▸ **Work task**:
Write out the records that appear below, verbatim and complete, but without pictures.

Segment Start: Information provided

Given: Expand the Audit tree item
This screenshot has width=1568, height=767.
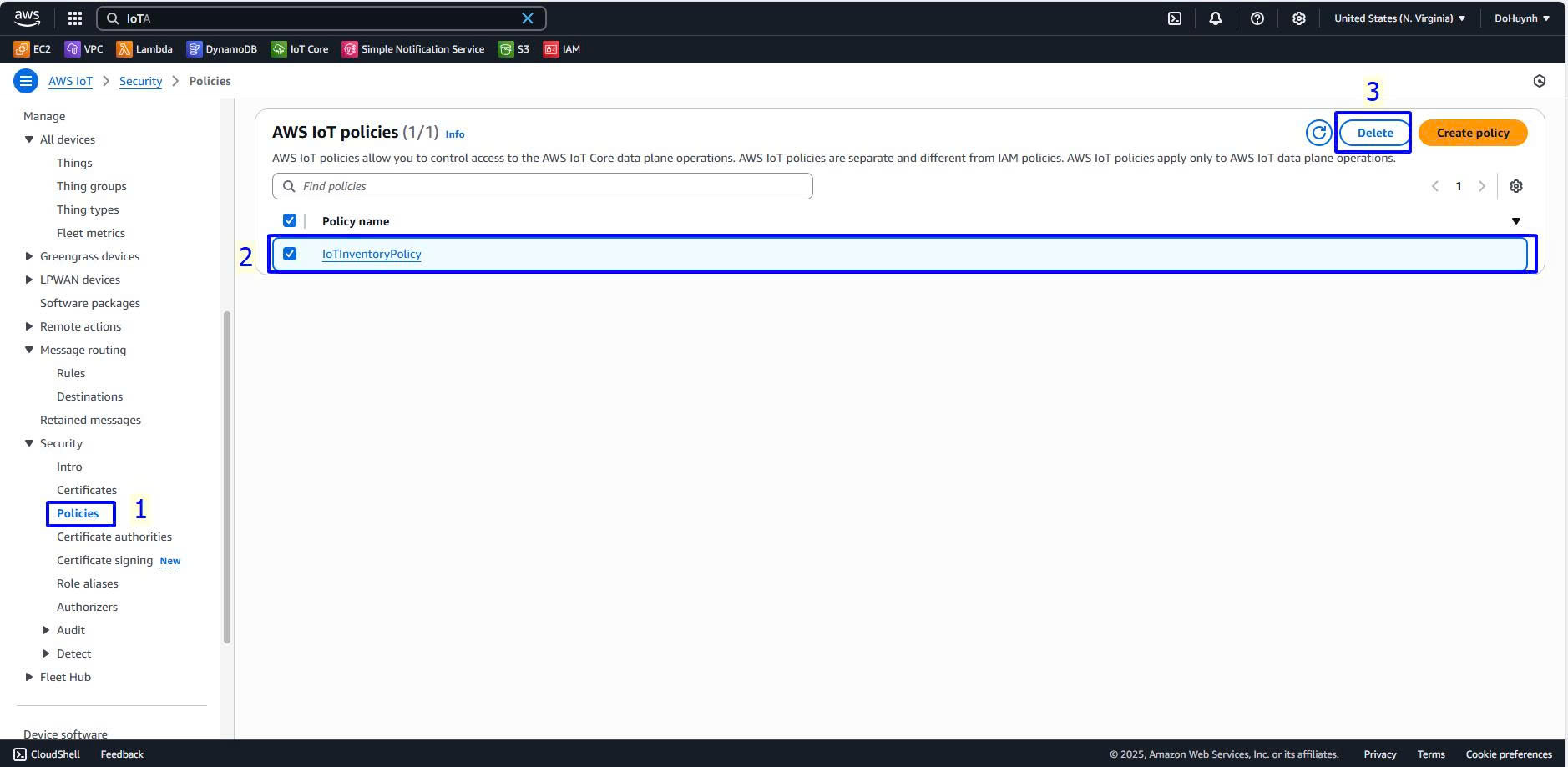Looking at the screenshot, I should point(46,630).
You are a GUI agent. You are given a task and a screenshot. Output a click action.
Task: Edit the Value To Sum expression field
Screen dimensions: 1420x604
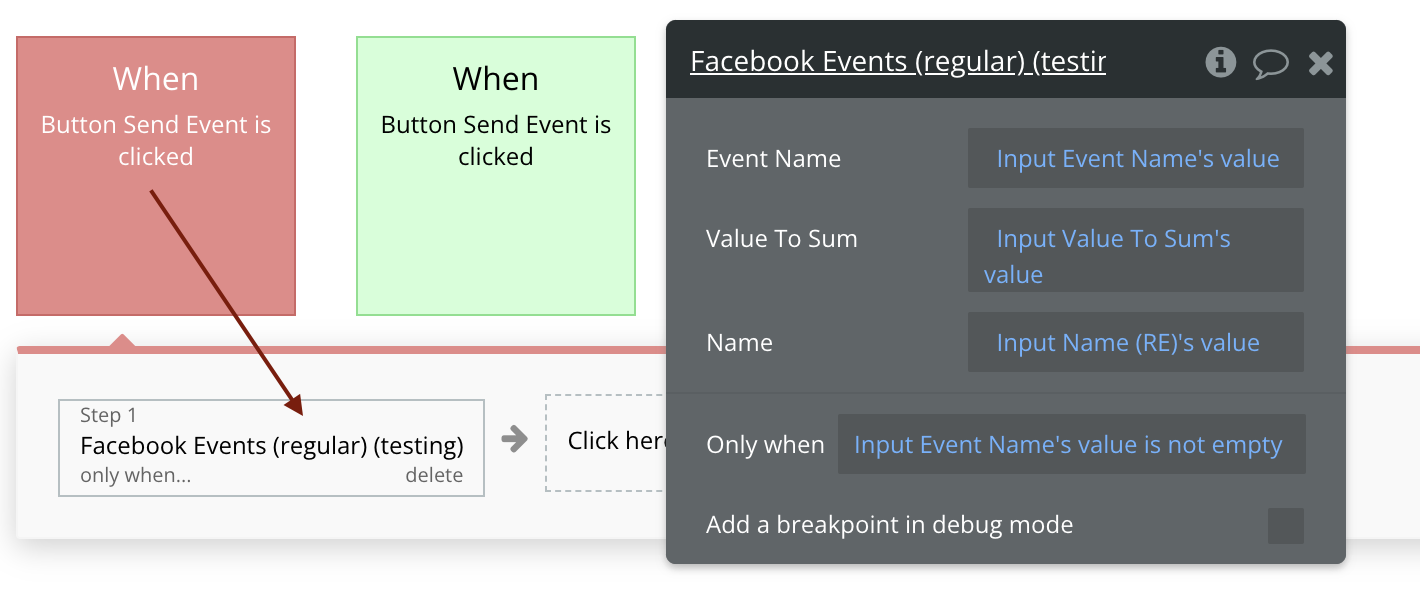click(x=1135, y=250)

Segment End: Information provided

▸ **Output for this task**:
Given: Expand the Audit tree item
This screenshot has width=1568, height=767.
Looking at the screenshot, I should point(46,630).
You are a GUI agent. You are given a task and a screenshot. Output a click action.
Task: Edit the Value To Sum expression field
Screen dimensions: 1420x604
click(x=1135, y=250)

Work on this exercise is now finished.